[asterisk-dev] Release schedule ?

Kevin P. Fleming kpfleming at digium.com
Tue Nov 14 15:44:04 MST 2006


Luigi Rizzo wrote:
> I would like to know what is the planned schedule for 1.4.0,
> so that developers like me could know how to focus their work within
> their available time.

The planned schedule is long gone.

> It seems that the beta period has been going on for a very long time,
> yet not having a deadline for the release makes it very hard to
> organize work.

In what way? Everyone is being encouraged to fix as many bugs as
possible, so that we can be reasonably certain that the 1.4.0 release
does not contain any serious, already-known problems.
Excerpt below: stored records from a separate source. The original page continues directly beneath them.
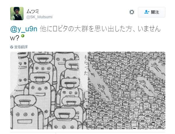The height and width of the screenshot is (134, 175).
Task: Click the green circle emoji after w?
Action: tap(23, 36)
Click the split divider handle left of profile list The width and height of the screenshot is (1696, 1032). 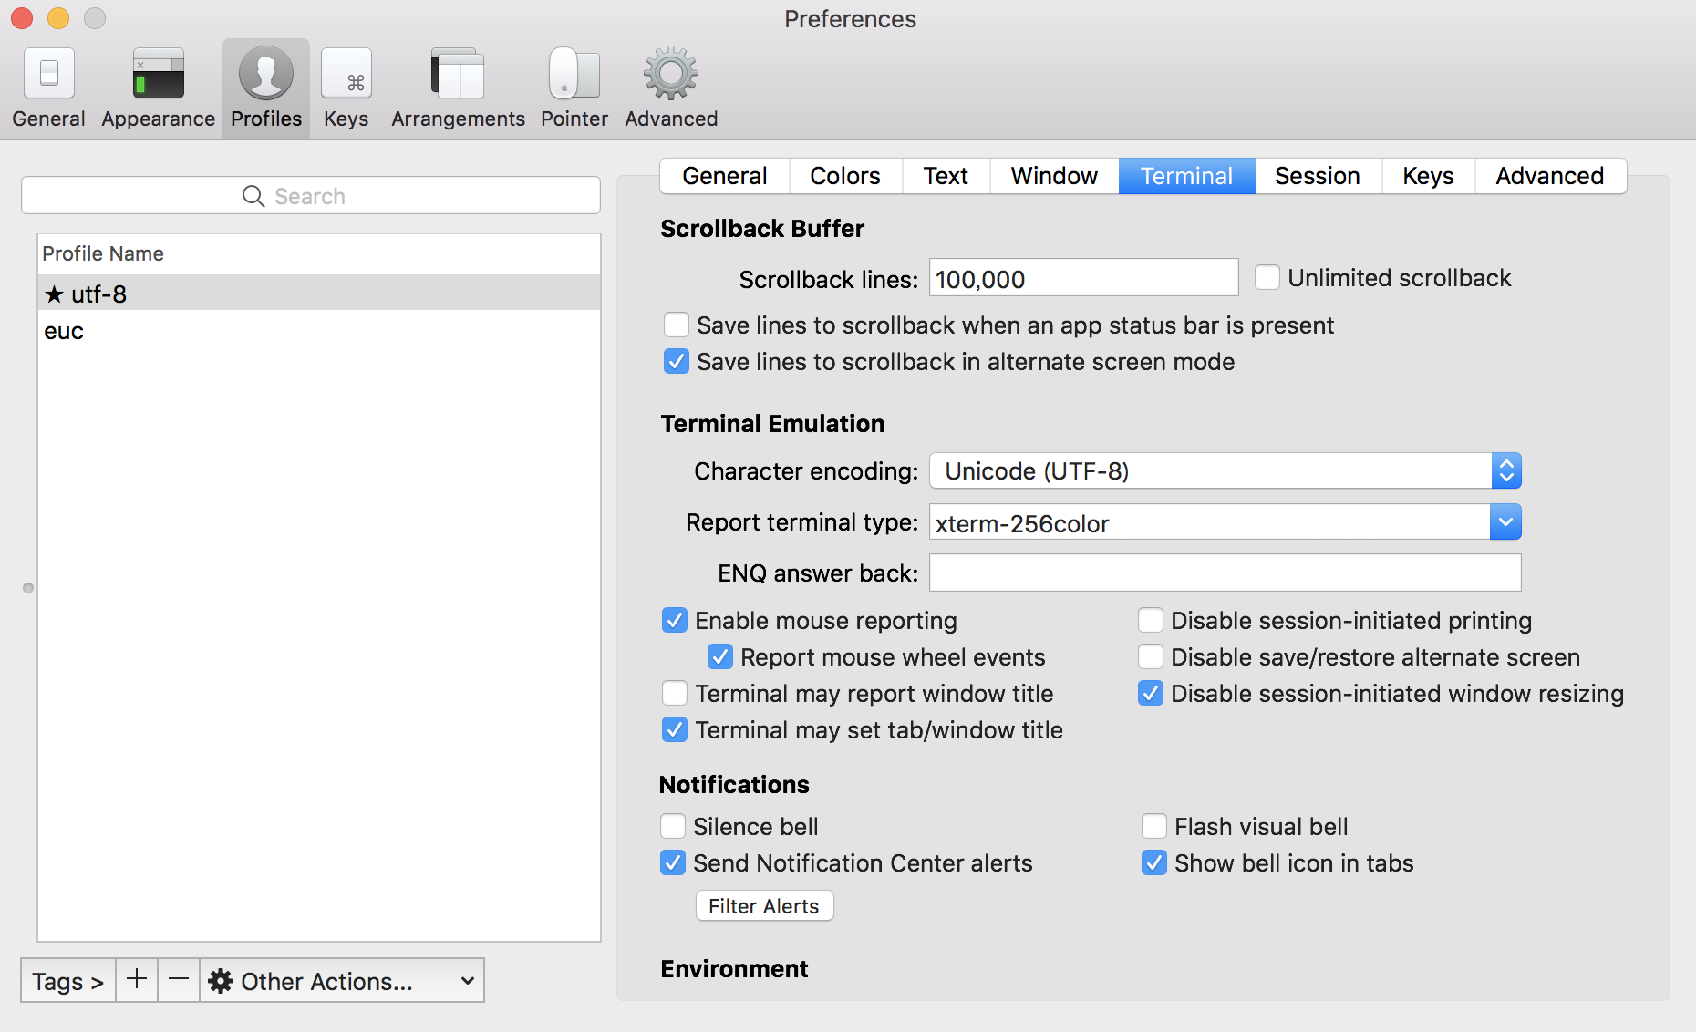coord(28,588)
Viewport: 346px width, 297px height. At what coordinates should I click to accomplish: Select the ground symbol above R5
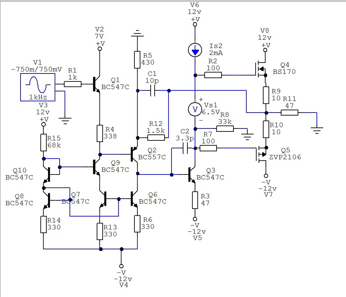click(x=137, y=33)
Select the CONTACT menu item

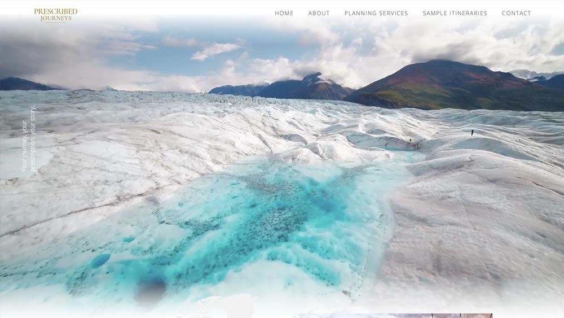[x=516, y=13]
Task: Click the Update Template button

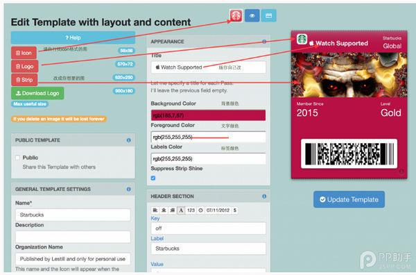Action: (x=349, y=199)
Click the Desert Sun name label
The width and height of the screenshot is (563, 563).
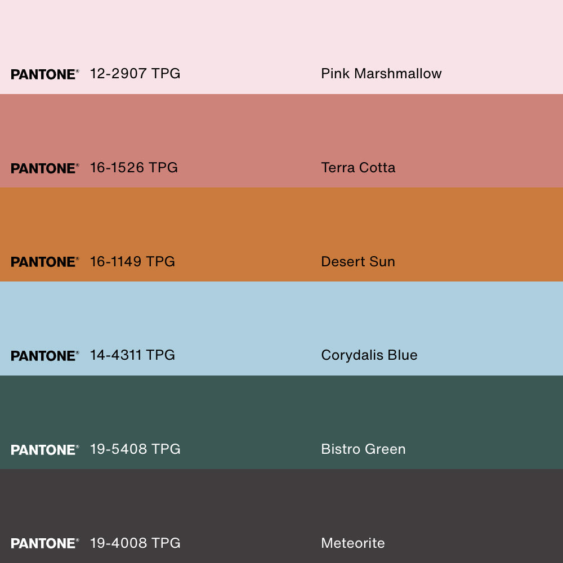click(358, 261)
> Obviously there are known and unknown bugs in 1.4 as in every piece of
> software, so there it would be unreasonable to release 1.4.0 when it
> is free of known bugs.

I think you mean it would be unreasonable to _wait_... nobody would
complain if we released 1.4.0 free of all known bugs :-)

> On the other hand, the code has undergone some significant changes
> in recent times (new loader, completely new build scheme, the recent
> cli format debate, etc.) so it would be unreasonable for users to
> think that 1.4 has the stability of an even-numbered release.
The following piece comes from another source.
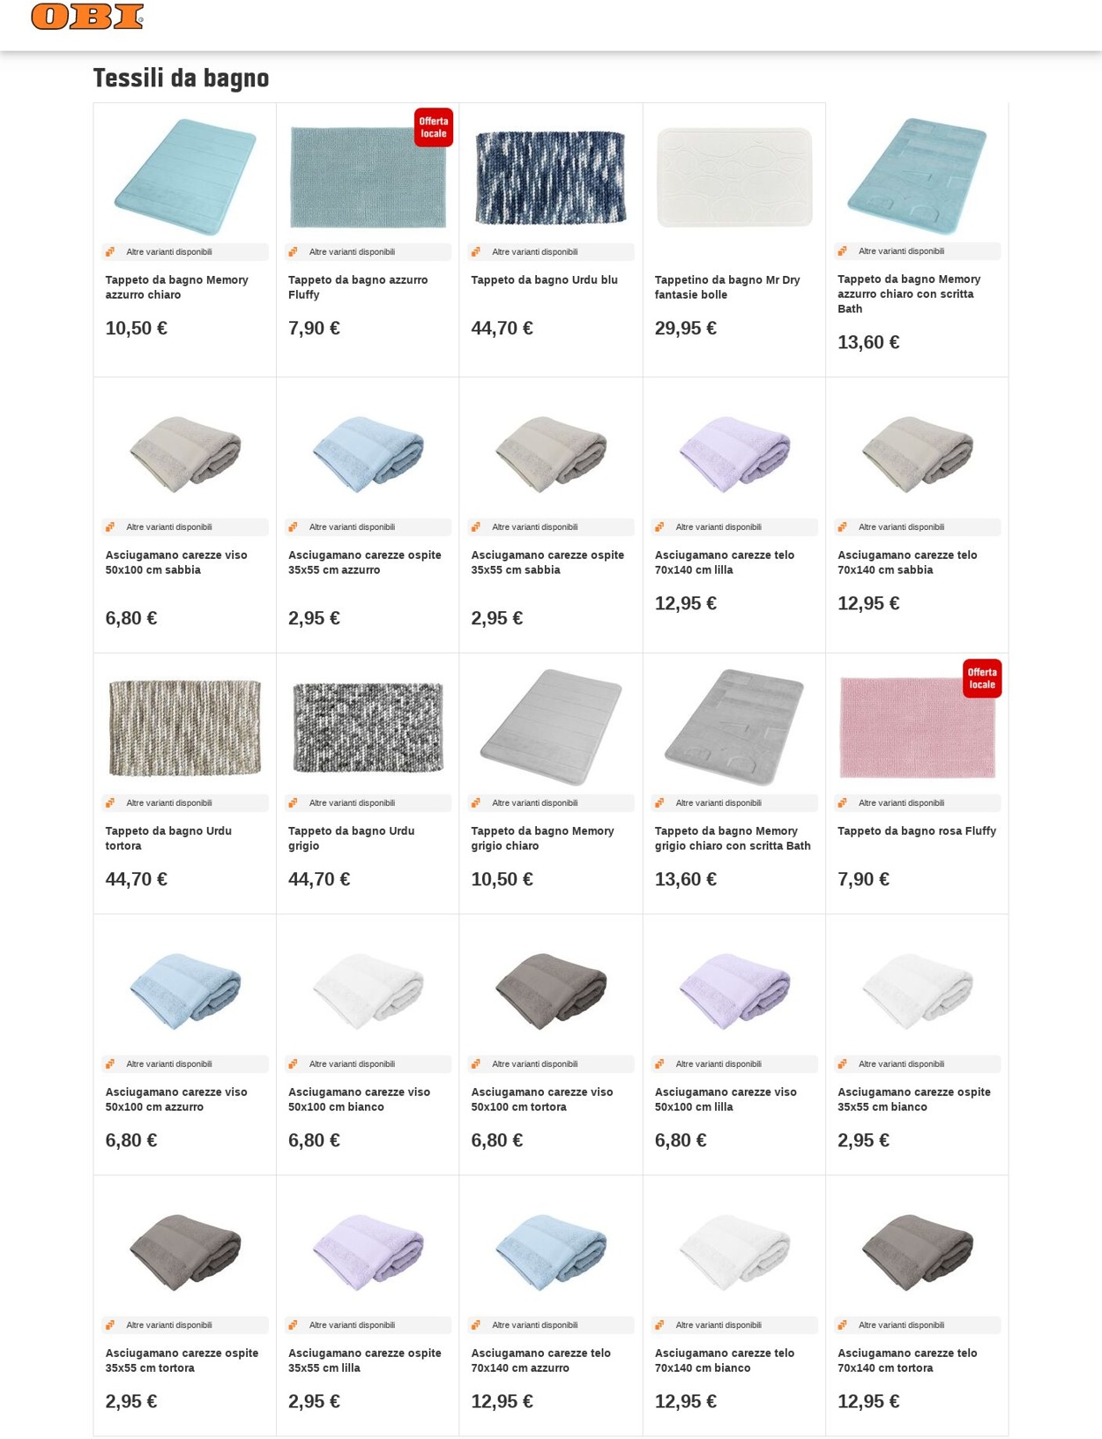Click variants icon under Tappeto Urdu blu
The image size is (1102, 1439).
pos(476,252)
I don't believe that anyone expects 1.4.0 to be production-ready,
including the development team.

> Given the above, and the relatively small number of active developers,
> one cannot expect me or other developers to have time to work on
> different sets of fixes, one for trunk (with relative freedom on
> new features), one for 1.4 (with the new-feature ban).

I disagree wholeheartedly. If bugs are fixed quickly when they are
found, the divergence between the branches doesn't cause a problem. When
bugs sit without being fixed for weeks/months, and developers move on
with code restructuring, whitespace fixing, etc. (things which do not
fix bugs), then merging the bug fixes into higher branches is harder work.

During the entire 1.4 development cycle, it has been the policy that
bugs get fixed in the 1.2 branch first, then 1.4. This has not caused
anyone undue pain, and very rarely was the fix for 1.4 radically
different than the fix for 1.2. In fact, once 1.4 is released, this will
STILL be the case: bugs get fixed in 1.2 first (if applicable), then
1.4, then trunk.

> With the above in mind, I would suggest the following:
> 
>  - settle on a very short deadline (e.g. 1-2 weeks, really no more)
>    for getting 1.4.0 out, possibly with a notice to users on the
>    "stability" of the release.

That is already the plan. I had hoped to do a beta release yesterday,
but due to other time pressures I am over 150 commit messages behind on
reviewing what has been done in the past few days, and I'm still not
completely comfortable with the changes made to the CLI interface since
the last beta.

>    This would let developers find some motivation to work on critical
>    issues for getting 1.4.0 out.

Really? You think that an artificial deadline will do that? We've tried
twice already, and it had no effect. Critical issues are critical
issues; they aren't less important just because the next release is more
than two weeks away.

>  - lift the 'no new features' ban for 1.4.1, so developers could backport
>    fixes and backward-compatible features from trunk without wasting
>    the extra time to remove the 'new features' part (something that
>    could discourage even trying to backport the fixes);

Sorry, as Russell already responded, this will not happen. New features
don't go into release branches. Fixes should not _NEED_ to be backported
from trunk (see above, they should not go into trunk without going into
the release branch first).

>  - schedule 1.4.1 (or 1.4.2 if you like) for end of january to get
>    a more stable release in this branch.

I suspect it will be no more than 4 weeks after 1.4.0 is released before
we see 1.4.1, and it may be much sooner than that depending on what
problems are found after the release.